• [What the task requires]: Leave every image out, and print the remaining lines below exactly.

=== Material for this task ===

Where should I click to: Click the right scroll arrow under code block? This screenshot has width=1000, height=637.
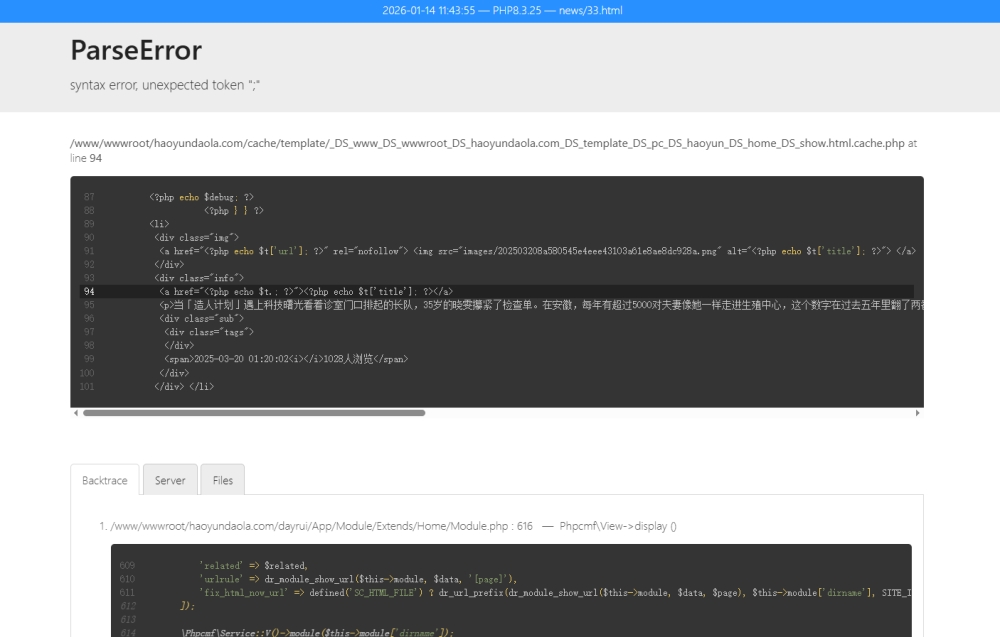tap(918, 412)
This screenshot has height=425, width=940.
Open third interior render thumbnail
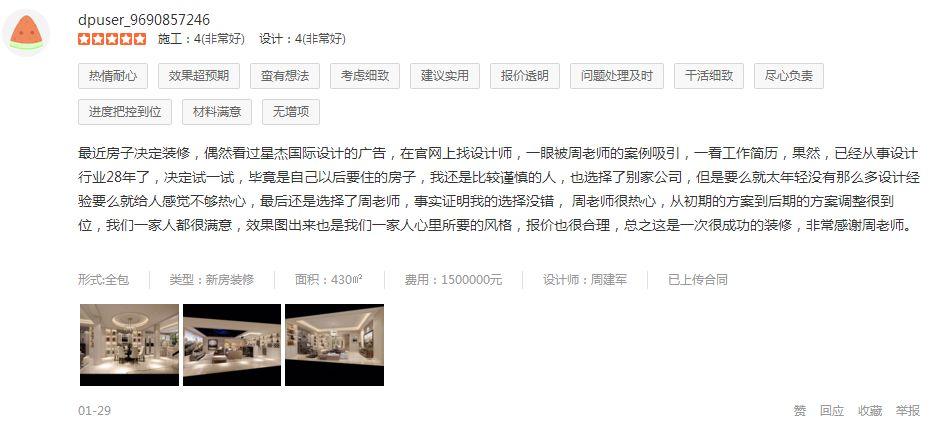[335, 345]
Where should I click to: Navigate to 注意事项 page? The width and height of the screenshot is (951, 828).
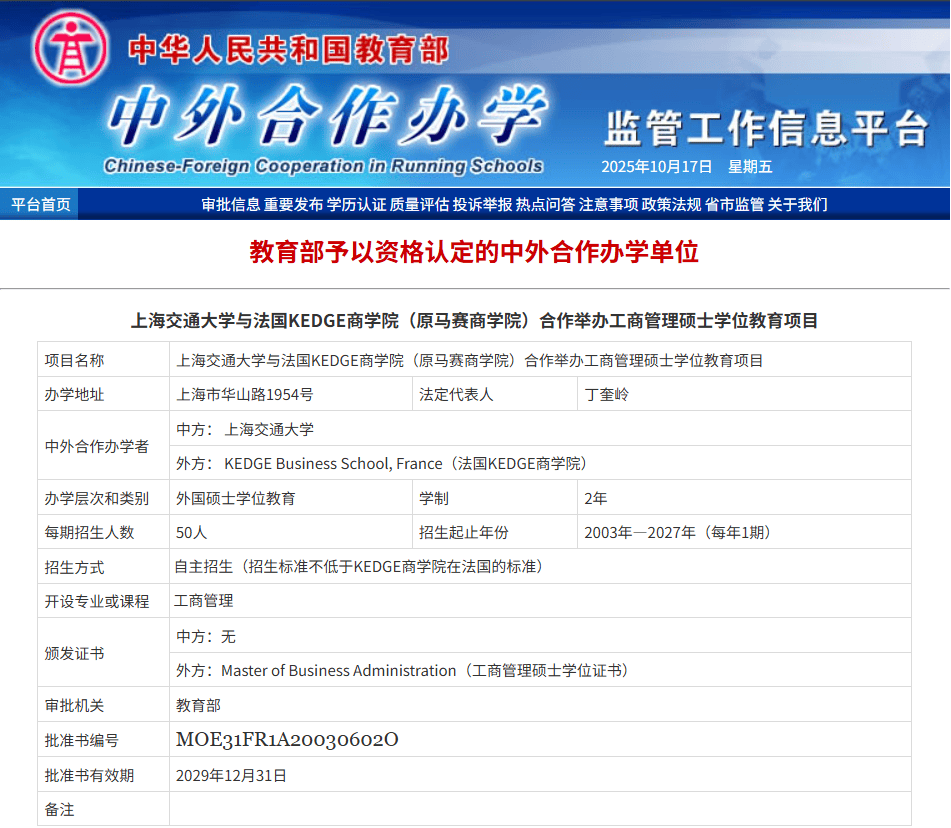coord(609,204)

===

• [Response to the task]:
Where should I click to: Click the right scroll arrow under code block? This screenshot has width=1000, height=637.
tap(918, 412)
This screenshot has height=425, width=940.
Open third interior render thumbnail
[335, 345]
Where should I click to: Navigate to 注意事项 page? The width and height of the screenshot is (951, 828).
coord(609,204)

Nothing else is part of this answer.